Famous for their gorgeous violet tone, amethysts are a type of quartz. Their unique purple colour is very popular in jewellery and has been lovingly worn ever since Ancient Egyptian times.
What you may not know about amethysts is that the Ancient Greeks believed these stunning gems could prevent drunkeness! In fact, the name amethyst comes from the Greek word amethystos which loosely translates as not drunk. Because of this, the Greeks often drank wine from amethyst cups and goblets in the hope it would save them from intoxication!
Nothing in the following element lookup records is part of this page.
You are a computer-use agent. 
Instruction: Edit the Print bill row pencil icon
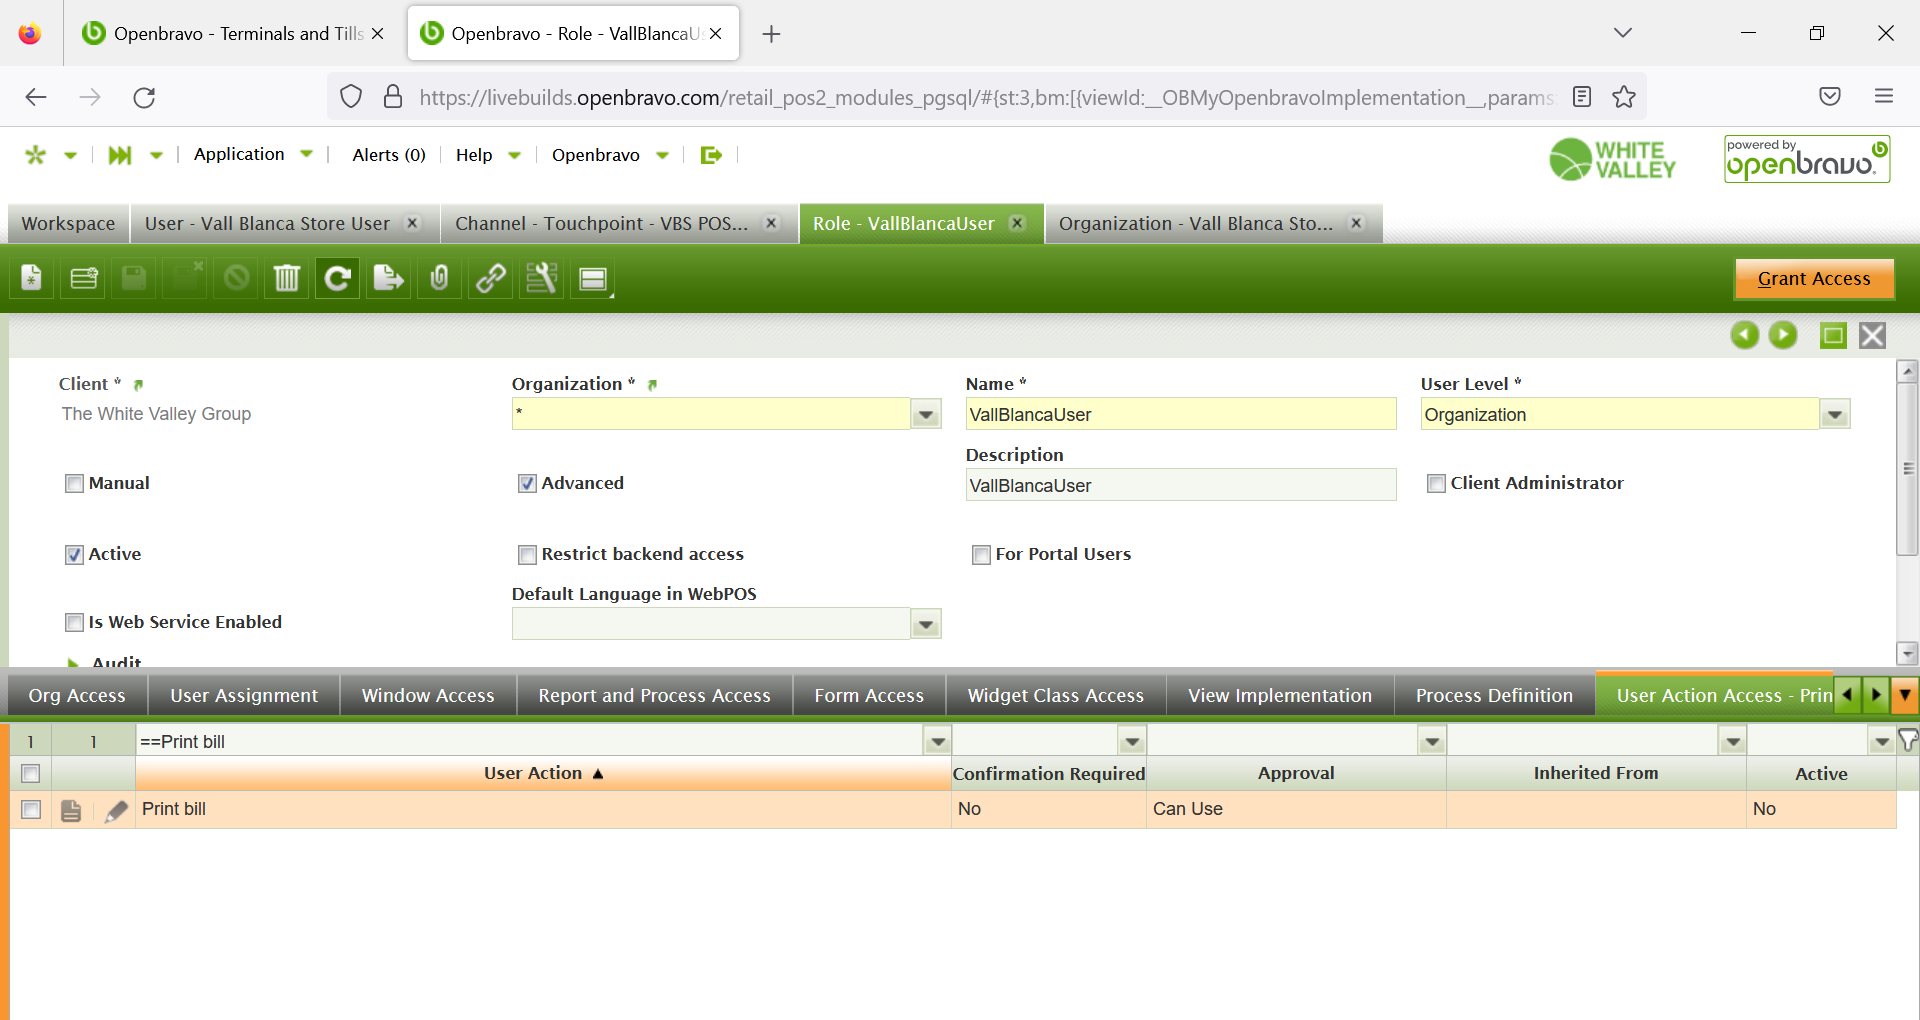(116, 810)
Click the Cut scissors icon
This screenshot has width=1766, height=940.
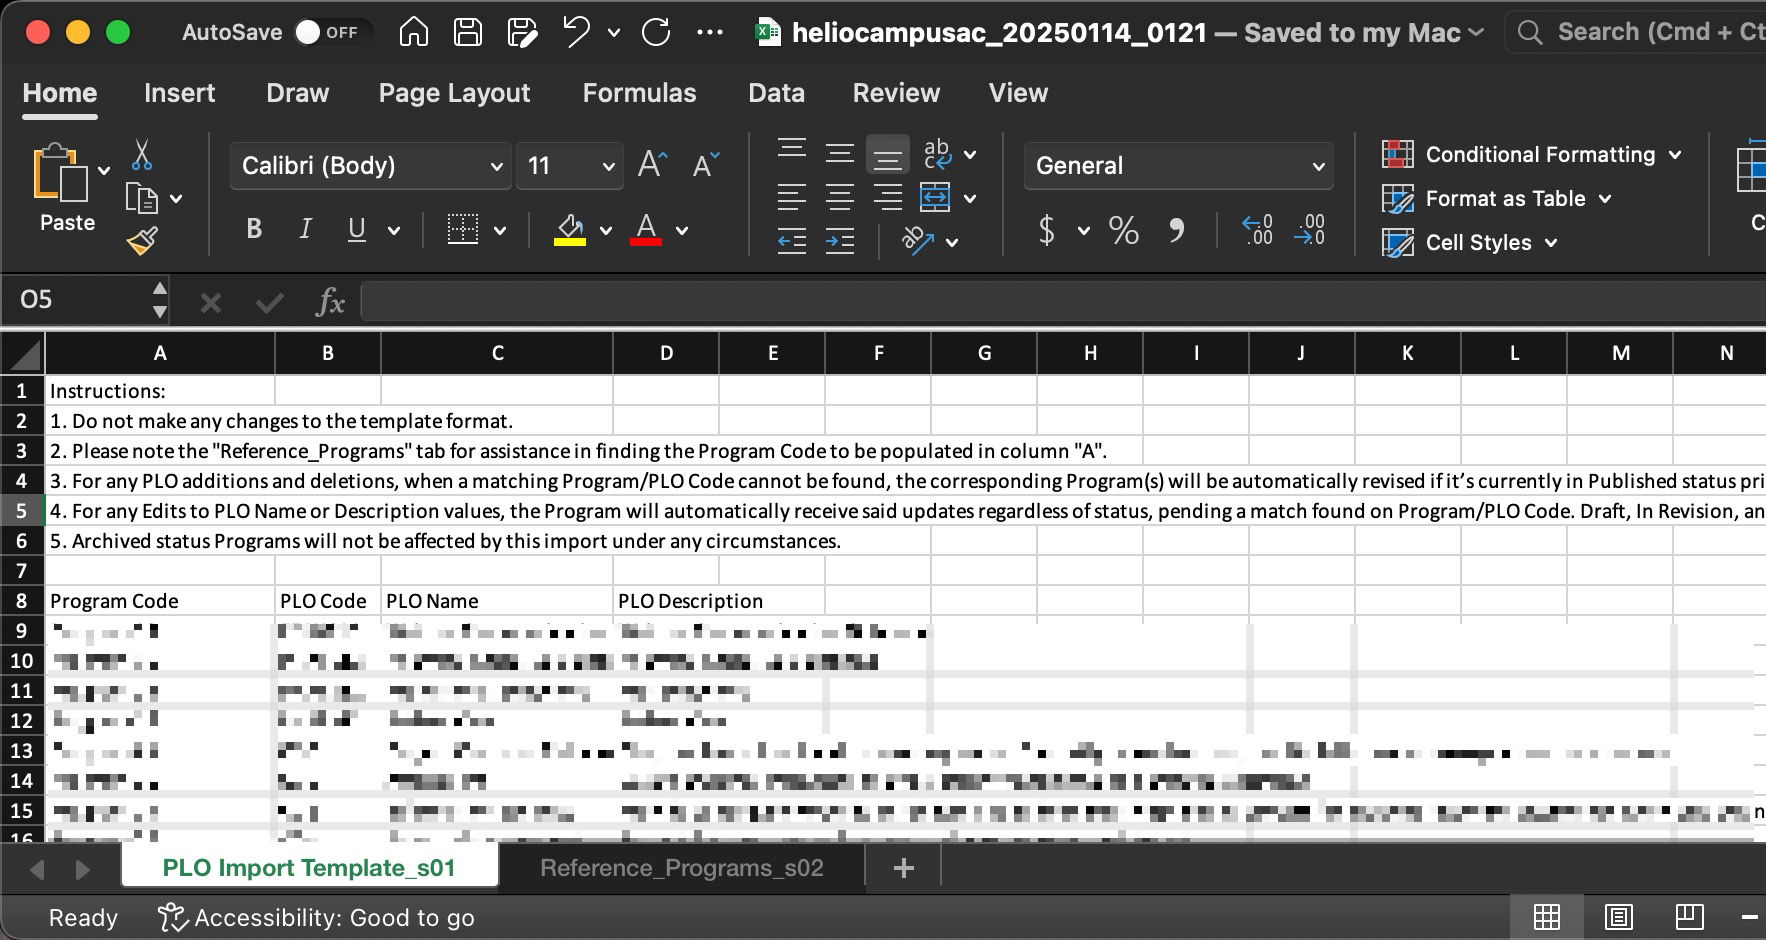(141, 155)
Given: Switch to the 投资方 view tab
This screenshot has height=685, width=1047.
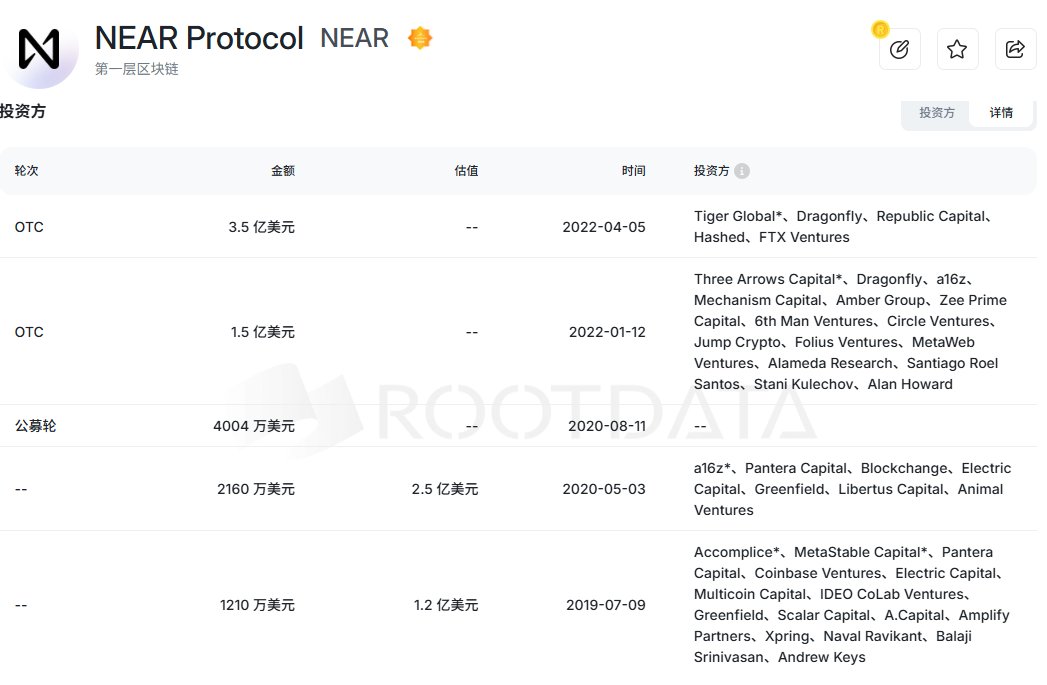Looking at the screenshot, I should tap(937, 113).
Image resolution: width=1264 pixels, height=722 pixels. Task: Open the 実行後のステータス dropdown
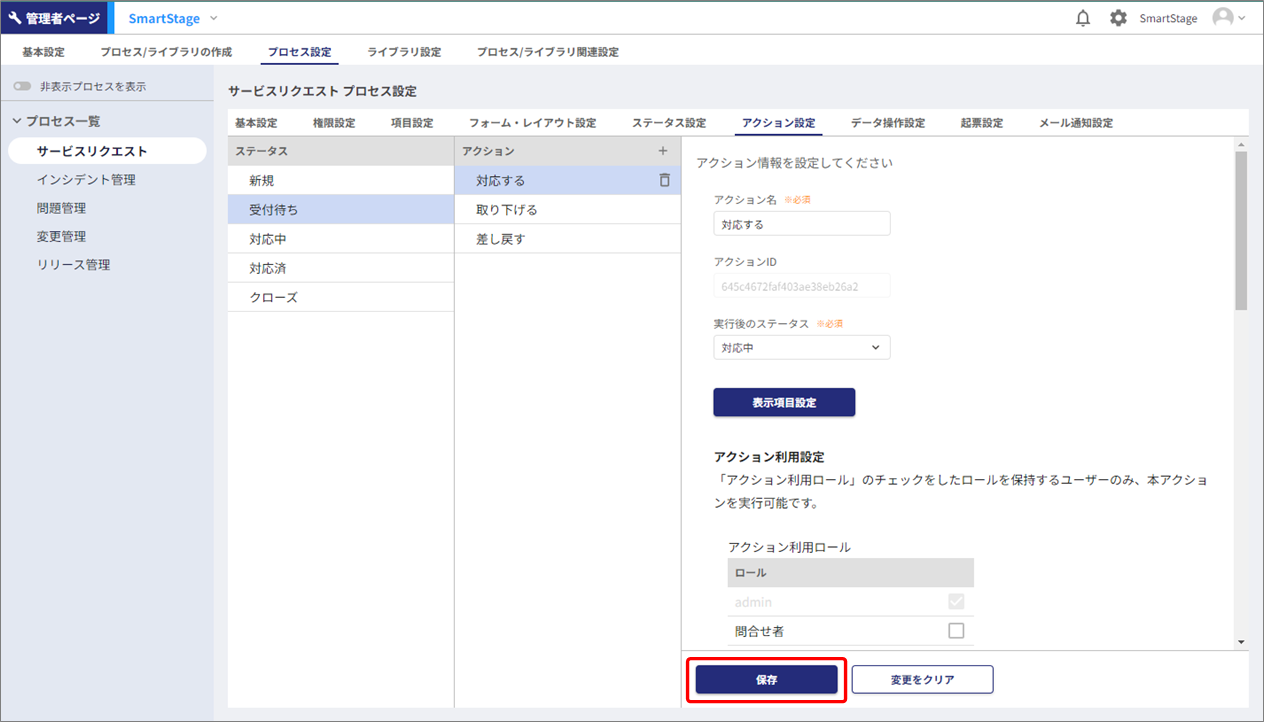coord(801,347)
Other cultures have had very different beliefs about amethysts. In the Middle Ages, the purple hue of the gem led to it being considered a symbol of royalty. It was often used to decorate English regalia belonging to the aristocracy. Alternatively, Tibetans believed amethyst was sacred to Buddha and it is still used today for carving prayer beads.
Worn best with…
Amethysts are a semi-precious gem perfect for every day wear. They look wonderful paired with other bright tones or are ideal for adding a flash of colour to an otherwise monochromatic look. For a super stylish outfit, we recommend pairing your amethysts with a soft grey sweater.
Best suited to…
Amethyst is a versatile gem that’s well suited to both silver and gold. Interestingly, the type of precious metal amethysts are paired with have a big impact on the appearance of the gem. When paired with silver the purple can look very cool, but when worn with gold it can appear a much warmer hue.
The Kent Amethysts form part of the crown jewels. The set includes a necklace, earrings, three brooches and a set of hair combs. You may have noticed that something is missing… in fact this is a rare example of a royal jewellery set that doesn’t include a tiara. The Kent Amethysts are sometimes worn at state events by the queen. It was last worn together in public on a state visit to Portugal in 1984.
The Tavistock Amethysts are thought to be some of the most beautiful amethysts of all. The set is owned by an aristocratic British family and was set into a tiara in around 1870. The Marquess of Tavistock Tiara includes the famous amethyst gems as well as stunning diamond leaves.